We started our day early near Alberto’s home town of El Castillo, just 20 minutes from La Fortuna where all the best hotels and hot springs are located. It was a beautiful day from the start – warm, sunny, and the volcano was out in all it’s glory. In the early morning hours we worked the various river mouths and weed patches, Alberto and Alejandro chucked spinner baits while I was working my 5 wt fly rod. By the time I had tried every fly in my box Alejandro had jumped out to a two to nothing lead over me, so I gave it up and switched over to spinning gear as well. As the morning went on it got hotter and hotter which means that fish typically go deeper and surface lures become less effective. When this happens the tried and true way to land the really BIG guapote, or rainbow bass, is slow trolling deep diving bomber lures. I personally never enjoyed doing this because I prefer surface strikes, but more-so I’ve simply never had any luck trolling on Lake Arenal. Fishing this way with Alberto was different however – as we watched his fish finder you could clearly see a 70 ft deep canyon and the fish stacked up like a wall. On our very first pass about 90 seconds in my reel screamed and the 30 lb braid started peeling off.

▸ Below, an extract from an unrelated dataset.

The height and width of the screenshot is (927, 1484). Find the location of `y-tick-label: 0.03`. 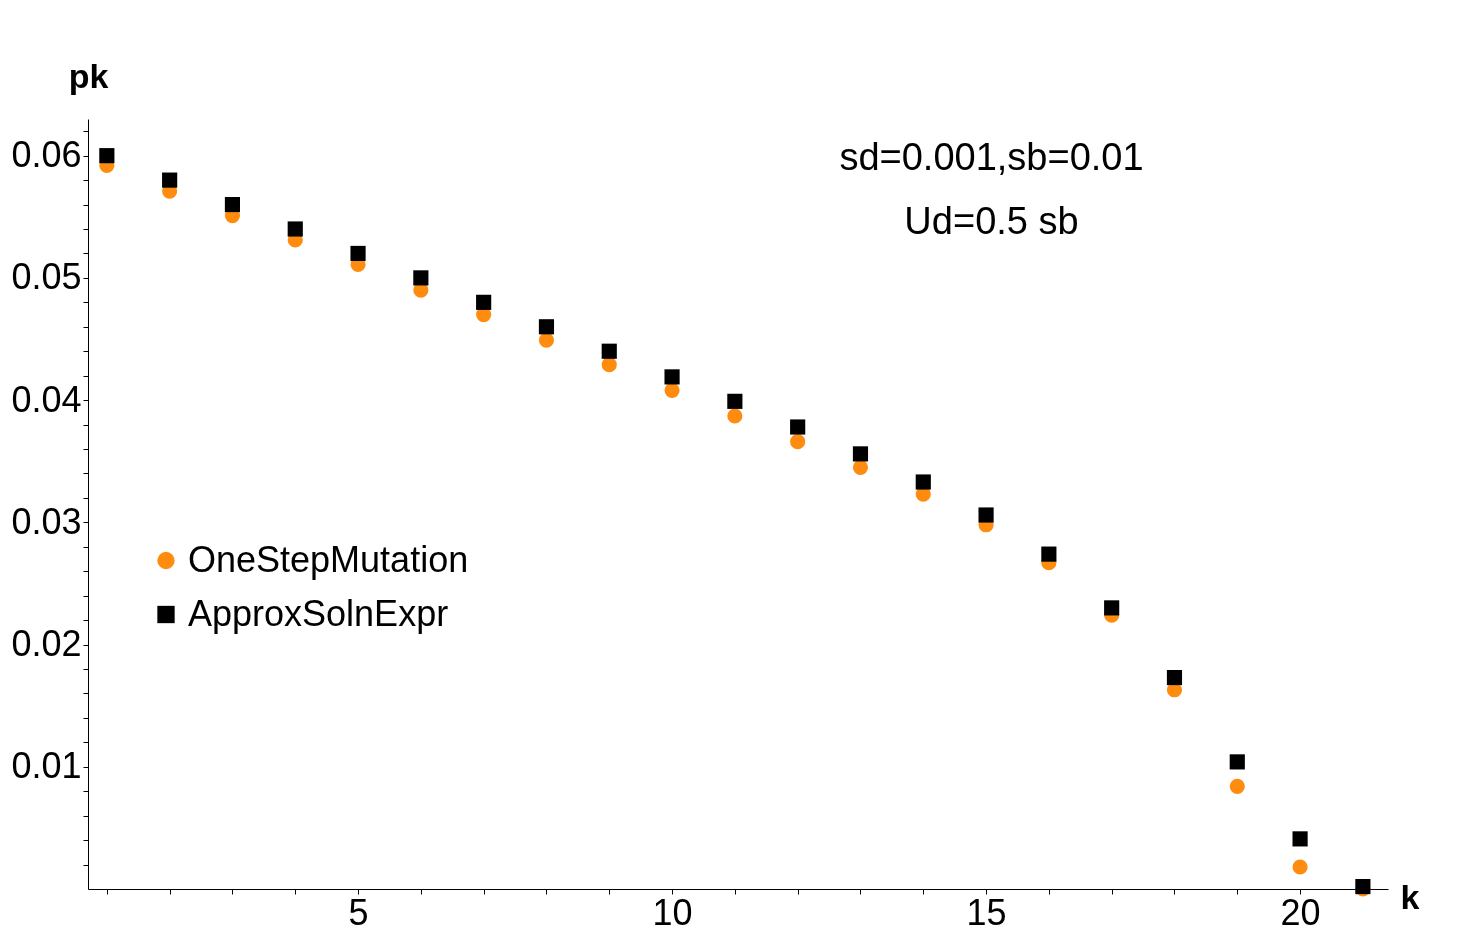

y-tick-label: 0.03 is located at coordinates (46, 521).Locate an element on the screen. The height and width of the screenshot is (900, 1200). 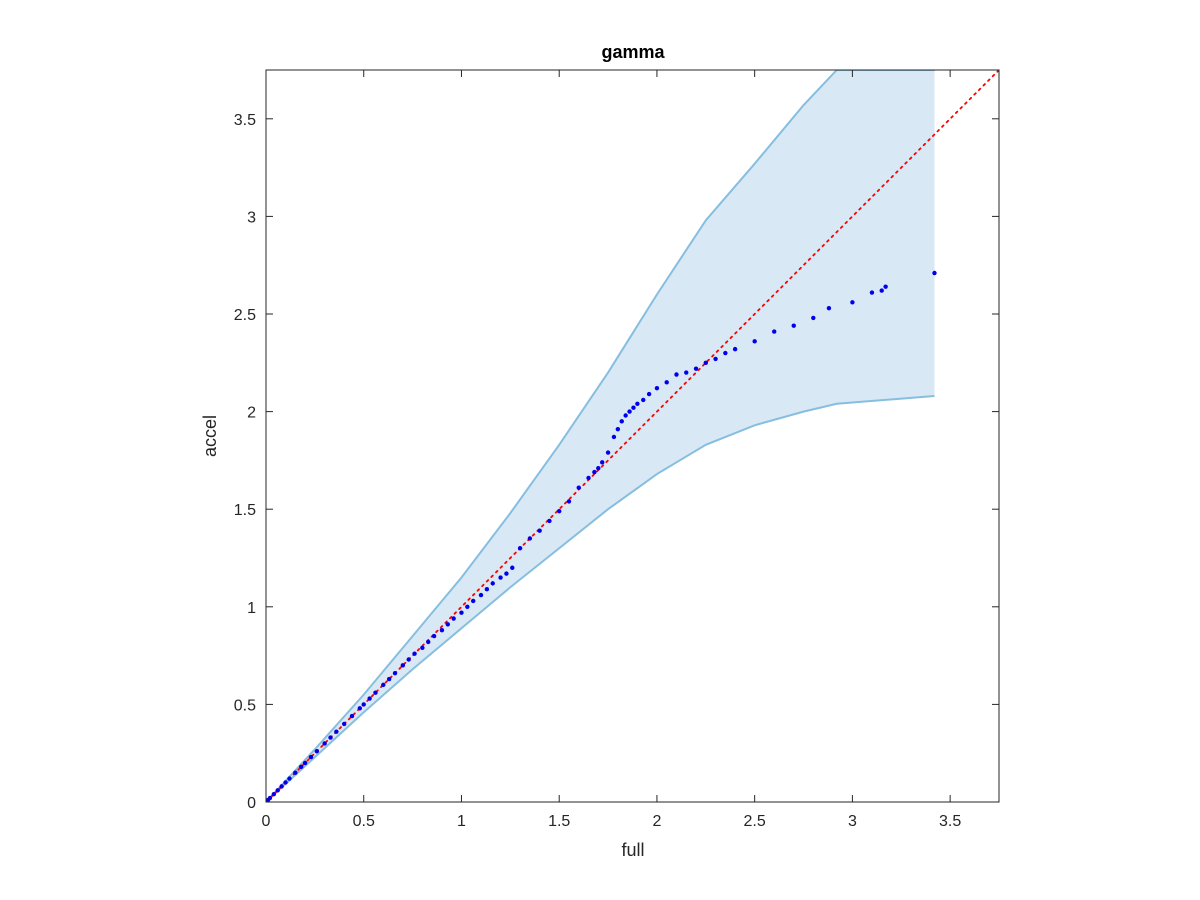
y-tick-label: 0 is located at coordinates (252, 804).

I’ve landed plenty of guapote in my day, but never a trophy, so by the way he was taking line I began to allow myself to think “my guapote moment has finally come.”
It was indeed a trophy guapote, by far the best I’ve ever landed and certainly near the top end of the sizing chart for them. The action didn’t stop there either, Alejandro and I both bagged another good sized guapote so now we had enough fish for all three of us to bring home. The guapote aren’t actually bass, they are cichlids, and they have a delicious white meat like you’d find on a snapper or dorado. Every time we hooked into one the boat would erupt with a cheer of “CEVICHE!!”. To top it all off, the mighty Arenal Volcano stayed out all day for us so we were able to take some classic photos of our catch.
I’ve been fishing Lake Arenal for a decade now and I’ve had so many days where it rains all day, it starts off hot but then it rains late morning so you end the day wet anyway, you can only see the bottom 2/3 of the volcano, and I’ve never caught a trophy guapote. For whatever reason our day with Alberto was as perfect as it gets – hot, sunny, clear views of the volcano all day long, enough fish to go around, and a trophy rainbow bass to remember for a lifetime. Maybe Tircio was looking down on us as his torch was being passed, or perhaps after enough wet days and small fish I earned my stripes and was due for a day like this. Perhaps I’m over thinking it and trying to rationalize something that doesn’t have a concrete answer and it’s easier to just say – that’s fishing for ya.